### PROBLEM STATEMENT
Reproduce the records in the stretch from the line containing "Task: Click the Balcony label" through the line containing "tap(261, 87)", with the requests included, offsetting every coordinate in the answers by -91. Leave the pictures out of the reproduction.

Records of target coordinates:
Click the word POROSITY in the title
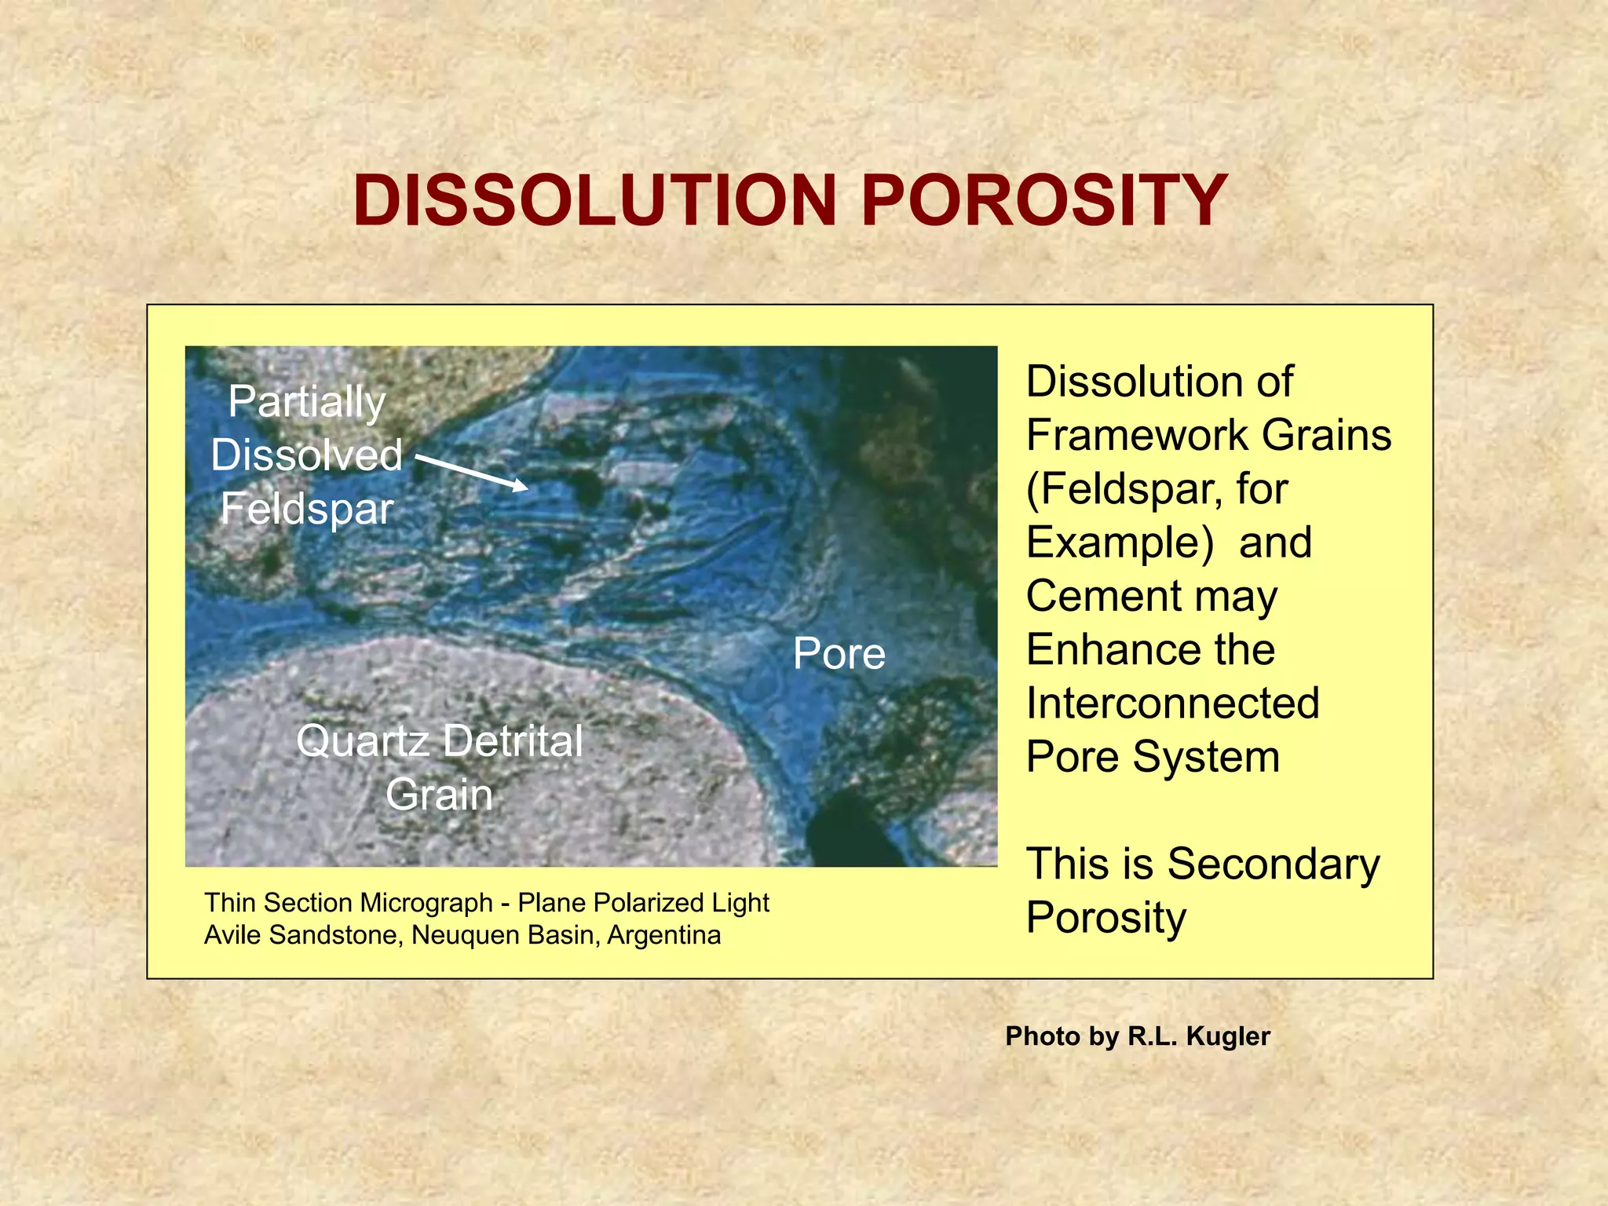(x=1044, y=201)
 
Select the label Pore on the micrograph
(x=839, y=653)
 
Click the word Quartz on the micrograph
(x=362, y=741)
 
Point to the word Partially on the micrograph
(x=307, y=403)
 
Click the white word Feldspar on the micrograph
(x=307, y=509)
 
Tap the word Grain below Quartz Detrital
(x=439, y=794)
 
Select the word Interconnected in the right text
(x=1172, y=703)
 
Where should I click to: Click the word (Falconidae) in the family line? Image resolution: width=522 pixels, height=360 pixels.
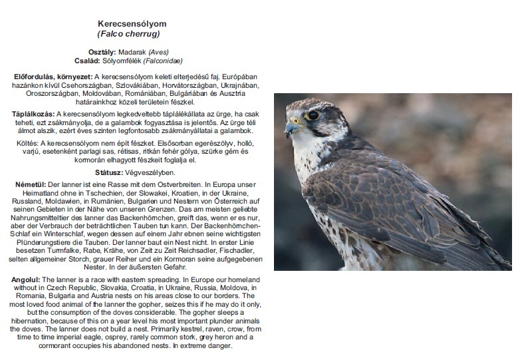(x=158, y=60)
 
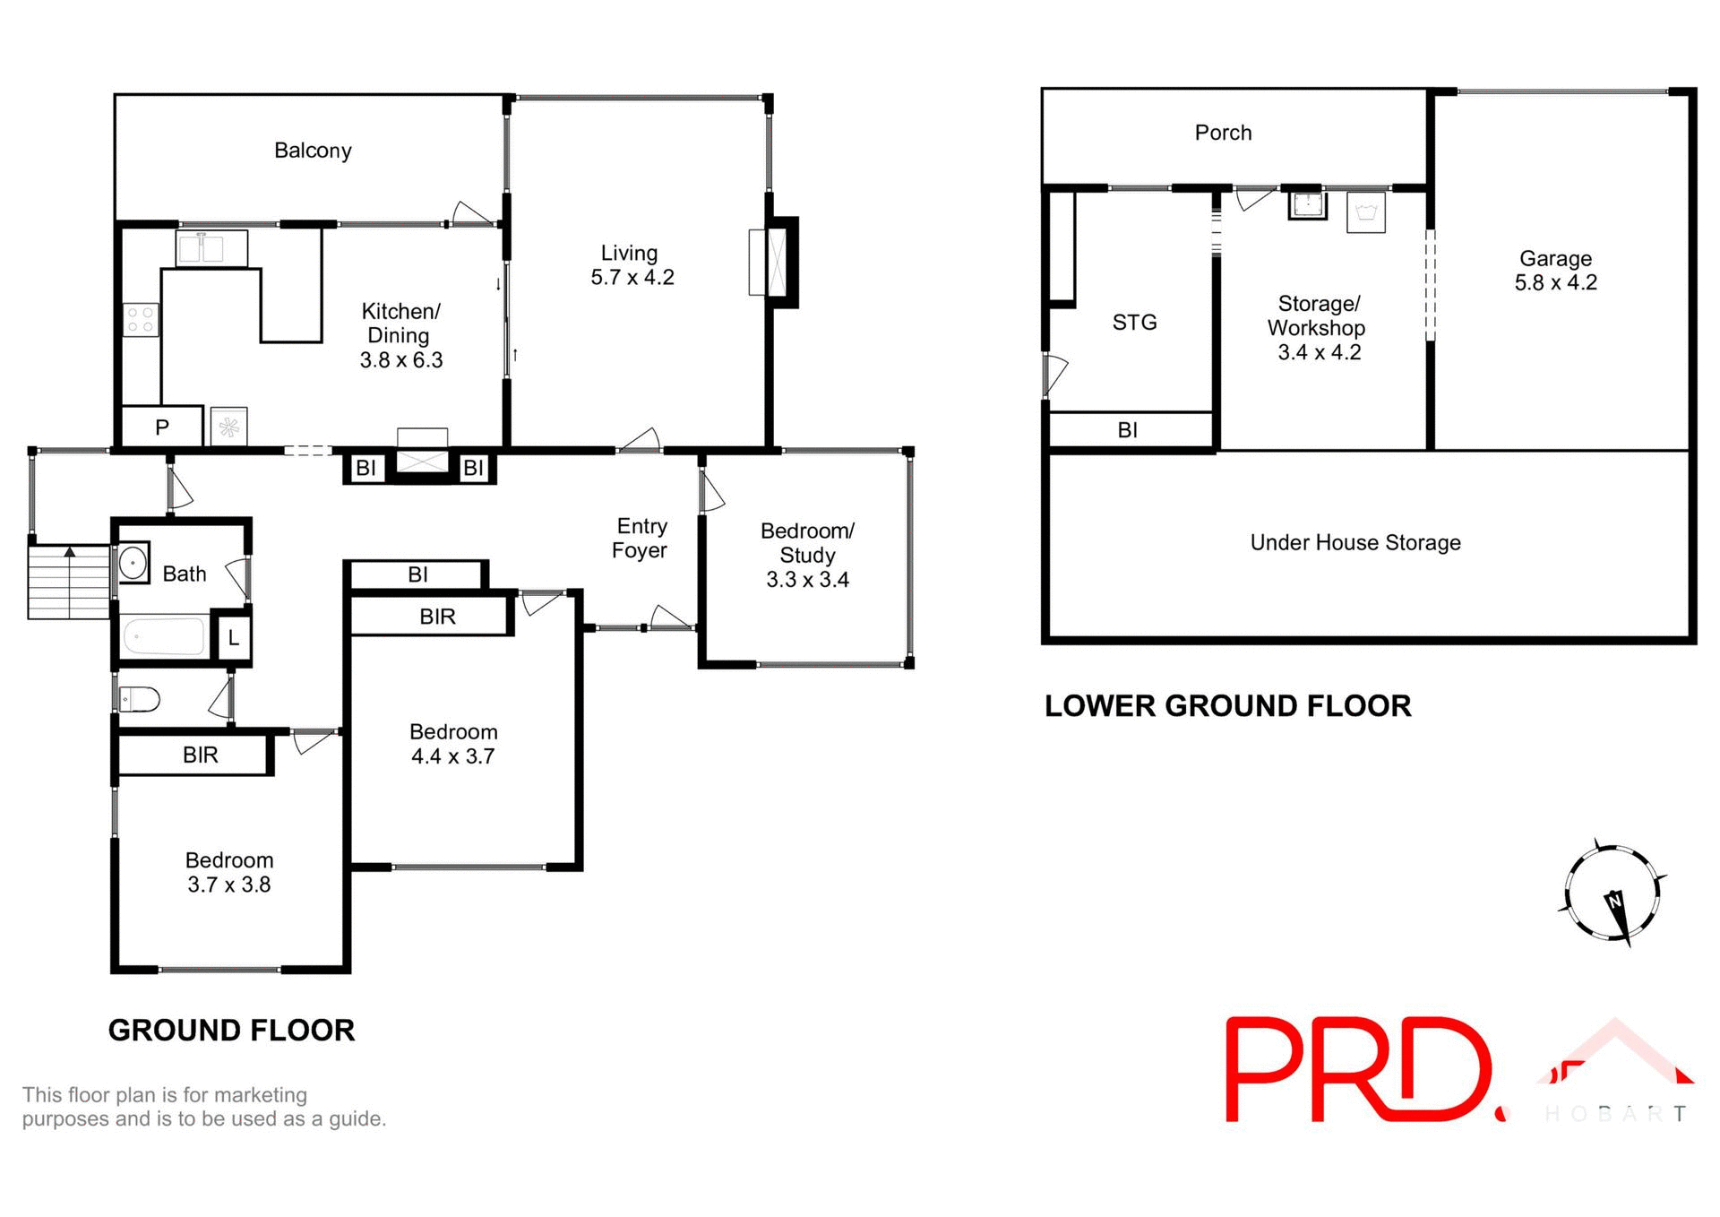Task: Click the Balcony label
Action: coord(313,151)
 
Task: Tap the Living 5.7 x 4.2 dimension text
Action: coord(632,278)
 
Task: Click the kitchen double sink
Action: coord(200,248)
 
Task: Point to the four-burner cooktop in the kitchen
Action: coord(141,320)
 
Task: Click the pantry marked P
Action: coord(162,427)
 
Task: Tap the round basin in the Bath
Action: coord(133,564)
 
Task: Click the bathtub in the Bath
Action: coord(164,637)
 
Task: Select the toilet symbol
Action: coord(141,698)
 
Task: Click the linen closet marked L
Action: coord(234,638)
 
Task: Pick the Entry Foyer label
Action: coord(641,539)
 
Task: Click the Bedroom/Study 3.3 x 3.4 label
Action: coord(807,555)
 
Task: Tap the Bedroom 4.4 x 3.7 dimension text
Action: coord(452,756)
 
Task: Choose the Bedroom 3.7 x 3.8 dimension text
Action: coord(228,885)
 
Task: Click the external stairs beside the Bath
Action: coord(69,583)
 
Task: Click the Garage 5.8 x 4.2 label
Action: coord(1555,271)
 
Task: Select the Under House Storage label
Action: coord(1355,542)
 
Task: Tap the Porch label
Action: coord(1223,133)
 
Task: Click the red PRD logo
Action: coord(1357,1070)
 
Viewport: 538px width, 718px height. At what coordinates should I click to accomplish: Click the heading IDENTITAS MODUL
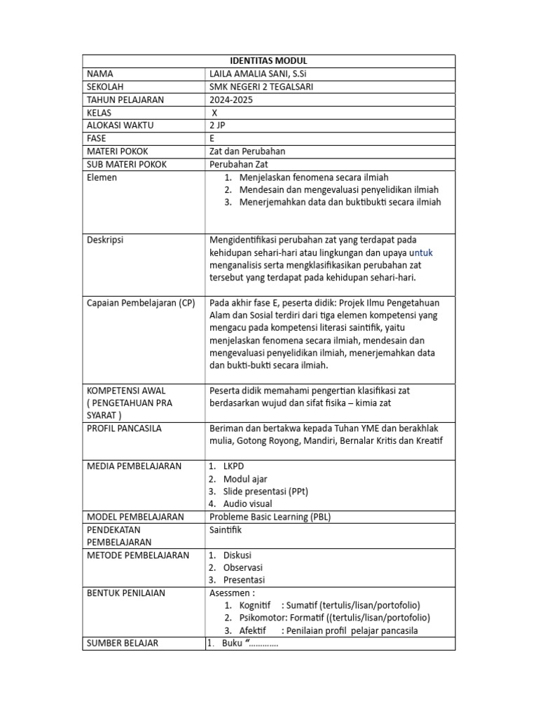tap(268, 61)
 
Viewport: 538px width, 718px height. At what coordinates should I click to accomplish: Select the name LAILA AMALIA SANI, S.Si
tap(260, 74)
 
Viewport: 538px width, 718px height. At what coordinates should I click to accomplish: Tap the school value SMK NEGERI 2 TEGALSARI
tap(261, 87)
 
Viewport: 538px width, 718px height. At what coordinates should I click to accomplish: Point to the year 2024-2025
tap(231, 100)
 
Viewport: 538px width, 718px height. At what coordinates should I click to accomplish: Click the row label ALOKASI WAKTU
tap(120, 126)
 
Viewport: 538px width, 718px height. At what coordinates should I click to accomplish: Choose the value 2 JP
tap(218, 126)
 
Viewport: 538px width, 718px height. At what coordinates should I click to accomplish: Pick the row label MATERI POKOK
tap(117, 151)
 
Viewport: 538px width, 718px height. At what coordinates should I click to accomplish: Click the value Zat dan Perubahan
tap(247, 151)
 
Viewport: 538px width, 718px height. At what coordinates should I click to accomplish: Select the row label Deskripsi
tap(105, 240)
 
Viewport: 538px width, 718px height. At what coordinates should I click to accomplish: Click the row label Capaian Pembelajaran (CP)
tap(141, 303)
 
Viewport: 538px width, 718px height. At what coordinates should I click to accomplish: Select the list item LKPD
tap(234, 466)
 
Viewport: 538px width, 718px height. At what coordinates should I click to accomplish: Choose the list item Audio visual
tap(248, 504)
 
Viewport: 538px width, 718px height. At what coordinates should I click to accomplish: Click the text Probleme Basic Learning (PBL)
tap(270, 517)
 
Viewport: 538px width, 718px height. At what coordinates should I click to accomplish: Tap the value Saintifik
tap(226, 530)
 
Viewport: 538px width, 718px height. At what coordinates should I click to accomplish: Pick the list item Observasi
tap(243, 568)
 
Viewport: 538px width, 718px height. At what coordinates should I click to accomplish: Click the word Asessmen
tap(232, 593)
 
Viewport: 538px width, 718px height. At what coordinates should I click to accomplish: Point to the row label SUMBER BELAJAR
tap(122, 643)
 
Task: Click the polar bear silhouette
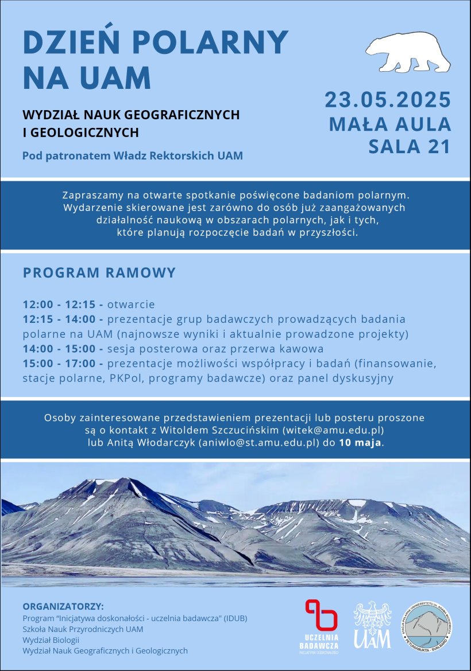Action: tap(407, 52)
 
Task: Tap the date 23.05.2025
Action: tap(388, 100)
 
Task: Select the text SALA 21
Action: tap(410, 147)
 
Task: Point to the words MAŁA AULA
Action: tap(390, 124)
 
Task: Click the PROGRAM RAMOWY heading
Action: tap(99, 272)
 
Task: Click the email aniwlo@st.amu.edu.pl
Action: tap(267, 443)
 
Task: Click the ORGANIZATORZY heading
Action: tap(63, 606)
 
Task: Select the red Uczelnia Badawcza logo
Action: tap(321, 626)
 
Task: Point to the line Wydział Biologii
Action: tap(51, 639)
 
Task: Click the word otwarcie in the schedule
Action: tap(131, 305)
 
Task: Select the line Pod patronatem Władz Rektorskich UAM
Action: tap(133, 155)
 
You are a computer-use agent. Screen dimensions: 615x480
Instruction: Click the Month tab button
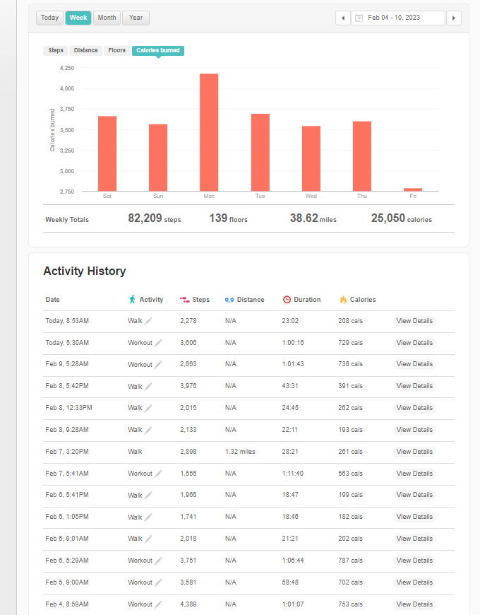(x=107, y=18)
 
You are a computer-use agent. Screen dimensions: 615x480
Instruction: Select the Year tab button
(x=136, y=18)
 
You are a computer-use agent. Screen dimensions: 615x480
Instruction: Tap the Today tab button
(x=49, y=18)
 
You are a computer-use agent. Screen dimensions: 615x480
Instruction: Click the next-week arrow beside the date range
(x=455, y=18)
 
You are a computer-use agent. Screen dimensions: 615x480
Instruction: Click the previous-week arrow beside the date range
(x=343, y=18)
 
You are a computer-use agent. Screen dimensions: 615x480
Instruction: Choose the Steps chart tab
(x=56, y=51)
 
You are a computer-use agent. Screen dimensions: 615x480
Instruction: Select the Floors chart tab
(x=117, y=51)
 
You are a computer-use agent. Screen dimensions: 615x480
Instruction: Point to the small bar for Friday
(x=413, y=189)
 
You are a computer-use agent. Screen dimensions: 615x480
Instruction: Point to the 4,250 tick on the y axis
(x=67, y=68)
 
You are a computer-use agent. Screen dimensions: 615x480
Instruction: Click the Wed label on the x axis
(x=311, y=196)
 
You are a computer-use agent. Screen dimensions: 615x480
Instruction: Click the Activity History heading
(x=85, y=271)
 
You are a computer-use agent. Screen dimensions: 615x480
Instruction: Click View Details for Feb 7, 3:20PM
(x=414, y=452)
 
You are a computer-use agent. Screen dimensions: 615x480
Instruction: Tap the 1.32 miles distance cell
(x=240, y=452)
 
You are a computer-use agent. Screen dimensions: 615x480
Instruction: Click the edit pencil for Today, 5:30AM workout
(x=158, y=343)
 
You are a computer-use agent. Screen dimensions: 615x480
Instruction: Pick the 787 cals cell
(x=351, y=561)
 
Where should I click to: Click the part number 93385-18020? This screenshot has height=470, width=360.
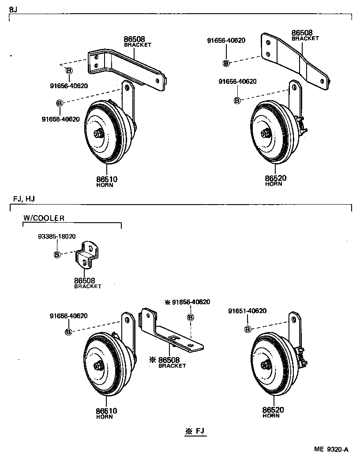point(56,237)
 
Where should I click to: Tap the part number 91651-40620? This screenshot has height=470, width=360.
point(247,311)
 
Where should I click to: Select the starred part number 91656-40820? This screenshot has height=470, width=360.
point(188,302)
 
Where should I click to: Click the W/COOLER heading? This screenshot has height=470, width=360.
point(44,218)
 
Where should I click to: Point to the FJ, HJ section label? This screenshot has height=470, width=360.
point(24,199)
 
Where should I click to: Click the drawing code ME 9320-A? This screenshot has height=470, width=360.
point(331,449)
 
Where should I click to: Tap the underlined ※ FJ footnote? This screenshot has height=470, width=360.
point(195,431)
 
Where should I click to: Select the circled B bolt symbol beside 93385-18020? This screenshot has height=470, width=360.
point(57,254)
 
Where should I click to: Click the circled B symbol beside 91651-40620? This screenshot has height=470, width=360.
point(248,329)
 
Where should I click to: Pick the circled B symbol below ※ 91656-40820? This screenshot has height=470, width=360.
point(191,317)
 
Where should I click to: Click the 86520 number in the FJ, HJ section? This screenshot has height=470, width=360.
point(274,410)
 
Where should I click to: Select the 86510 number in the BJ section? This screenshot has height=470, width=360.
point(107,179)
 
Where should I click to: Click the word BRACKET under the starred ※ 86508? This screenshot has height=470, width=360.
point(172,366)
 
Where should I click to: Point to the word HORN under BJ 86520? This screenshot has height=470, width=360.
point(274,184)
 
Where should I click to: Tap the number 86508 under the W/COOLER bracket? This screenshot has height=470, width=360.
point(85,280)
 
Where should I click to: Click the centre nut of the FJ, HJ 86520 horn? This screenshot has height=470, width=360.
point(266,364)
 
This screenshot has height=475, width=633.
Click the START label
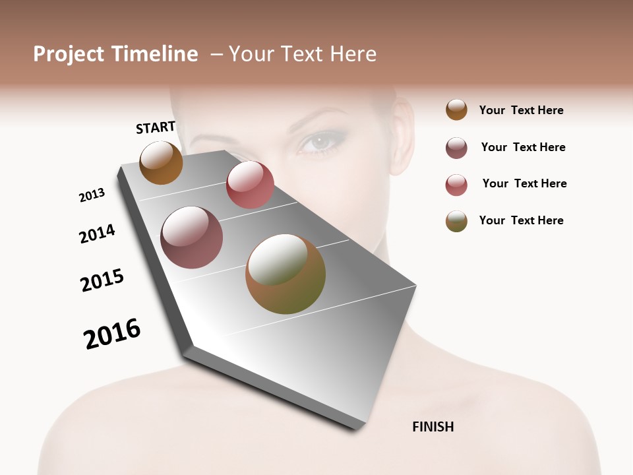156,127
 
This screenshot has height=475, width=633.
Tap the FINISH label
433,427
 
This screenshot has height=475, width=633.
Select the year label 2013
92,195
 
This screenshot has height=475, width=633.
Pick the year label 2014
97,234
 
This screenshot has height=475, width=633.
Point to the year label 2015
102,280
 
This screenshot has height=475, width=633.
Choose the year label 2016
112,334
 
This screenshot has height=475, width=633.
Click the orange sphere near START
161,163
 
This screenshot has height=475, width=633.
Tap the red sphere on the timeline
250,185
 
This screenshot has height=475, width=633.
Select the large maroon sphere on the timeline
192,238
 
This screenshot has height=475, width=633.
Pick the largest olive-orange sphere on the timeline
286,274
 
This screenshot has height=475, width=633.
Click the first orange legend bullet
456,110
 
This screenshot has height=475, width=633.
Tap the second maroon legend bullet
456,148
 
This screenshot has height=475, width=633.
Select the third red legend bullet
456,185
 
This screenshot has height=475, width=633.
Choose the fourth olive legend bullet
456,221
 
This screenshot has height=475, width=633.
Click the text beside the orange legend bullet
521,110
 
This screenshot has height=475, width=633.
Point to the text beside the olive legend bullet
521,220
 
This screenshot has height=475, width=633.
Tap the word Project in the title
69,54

### TASK RESULT
Task: Click the Balcony label
Action: coord(222,60)
 
Task: Tap the Living 5.7 x 4.2 dimension text
Action: coord(541,187)
 
Task: Click the kitchen double sink
Action: coord(109,157)
 
Task: Point to the four-burner cooktop in the kitchen
Action: coord(50,229)
 
Task: Click the pantry marked P
Action: coord(71,336)
 
Task: Tap the round basin in the Bath
Action: coord(42,473)
 
Task: Click the bathtub in the Bath
Action: coord(73,546)
 
Task: Select the toilet symbol
Action: coord(50,607)
 
Task: Click the linen closet marked L
Action: coord(143,547)
 
Task: Pick the Entry Foyer label
Action: coord(550,448)
 
Task: Click the Bedroom/Study 3.3 x 3.4 label
Action: coord(716,464)
 
Task: Tap the Bedroom 4.4 x 3.7 dimension text
Action: coord(361,665)
 
Task: Choose the Bedroom 3.7 x 3.8 dimension text
Action: coord(137,794)
 
Task: Click the external stairs beside the Bath
Action: coord(-22,492)
 
Task: Click the Garage 5.8 x 4.2 label
Action: coord(1464,180)
 
Task: Select the Under House Storage label
Action: coord(1264,451)
 
Task: Tap the Porch label
Action: coord(1132,42)
 
Task: Click the red PRD logo
Action: coord(1266,979)
 
Viewport: 538px width, 718px height. At what coordinates should I click to accomplish: Click the heading IDENTITAS MODUL
tap(177, -30)
 
Viewport: 538px width, 718px height. At what coordinates should I click to accomplish: Select the name LAILA AMALIA SANI, S.Si
tap(169, -17)
 
Viewport: 538px width, 718px height. At what coordinates should I click to accomplish: Tap the school value SMK NEGERI 2 TEGALSARI
tap(170, -4)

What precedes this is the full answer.